The Trump Administration announced weeks ago that it was considering a national e-cigarette flavor ban and that it expected the U.S. Food and Drug Administration to come forward with some additional guidance within a month to address the rising numbers of people affected by the vaping-related lung illness [read more here]. Sens. Mitt Romey (R-Utah) and Jeff Merkley (D-Ore.) are taking on the issue of teen vaping with the introduction of a new bill they introduced last week that would not only ban flavored e-cigarettes but also apply the same taxes cigarette products have to pay to e-cigarette and vaping devices. Called the Ending New Nicotine Dependencies Act (ENND), if passed, all e-cigarette flavors other than tobacco would be banned and e-cigarette devices would have to meet certain design standards.

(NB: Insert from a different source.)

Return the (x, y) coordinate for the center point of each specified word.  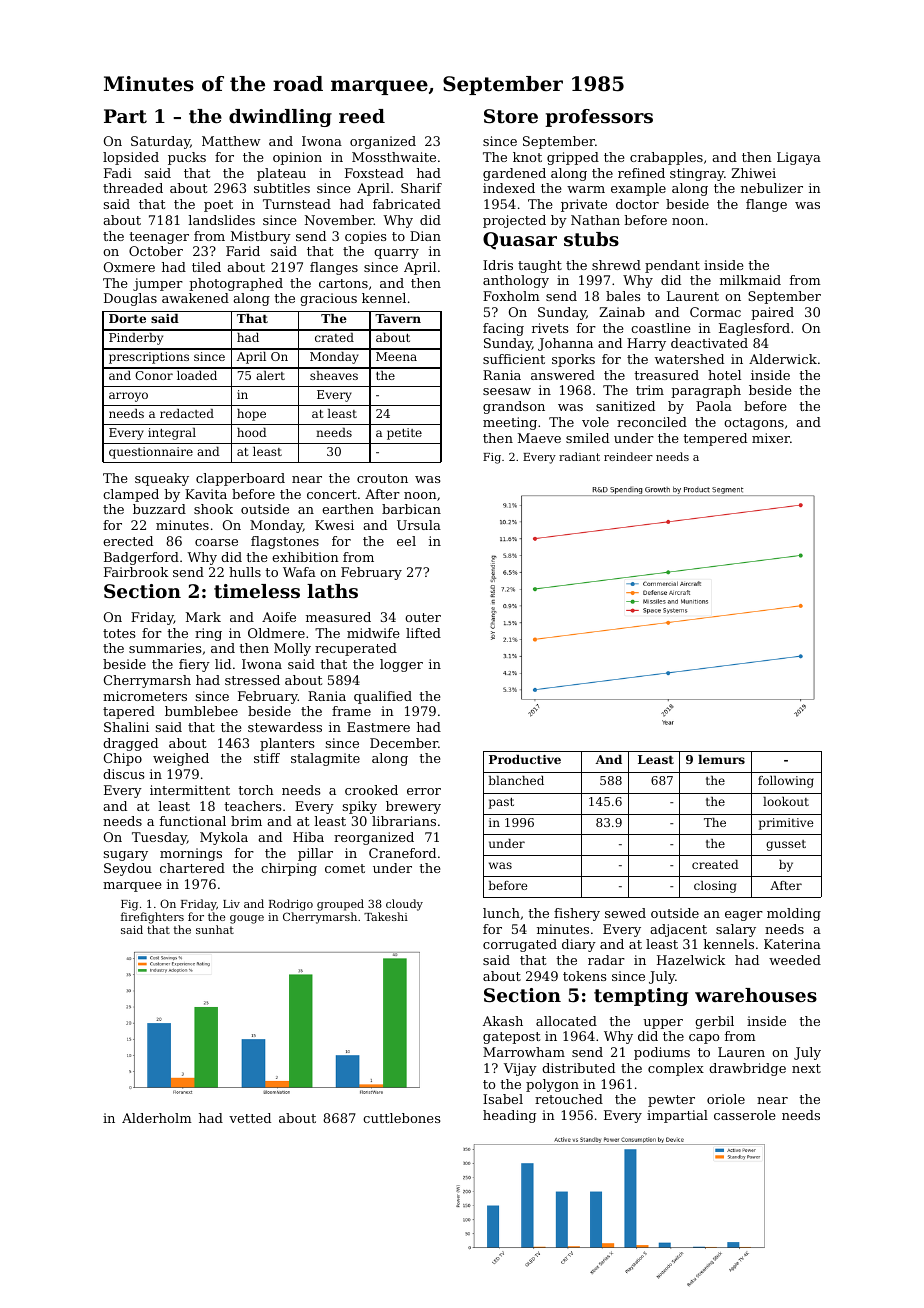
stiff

Cigarette taxes would also be applied to e-cigarettes and the Department of Health and Human Services would be tasked with educating the public about the adverse health affects of using e-cigarette products.
Some states are not waiting for the federal government to act. Michigan led the way by passing a ban of flavored e-cigarette products in its state, followed by New York State, which has given retailers just weeks to clear out their flavored e-cigarette products before a 90-day ban begins on Oct. 4, 2019 [read more here]. Illinois lawmakers will reportedly consider their own ban of flavored e-cigarettes and vaping products that if passed will only allow menthol-flavored products to be sold in the state. The bill is being sponsored by Democrat Re. Deb Conroy and Republic state Rep. Grant Wehril is seeking an exception for mint, wintergreen and menthol flavors. In California, Gov. Gavin Newsom voiced his support for a flavor ban but indicated such a bill would be considered next year at the earliest [read more here].
With so many of these recent vaping illness cases impacting minors and teens, the future of e-cigarettes and vaping appear to be in question with many manufacturers, retailers and other businesses operating in the category now in jeopardy of losing out to public–and government–pressure.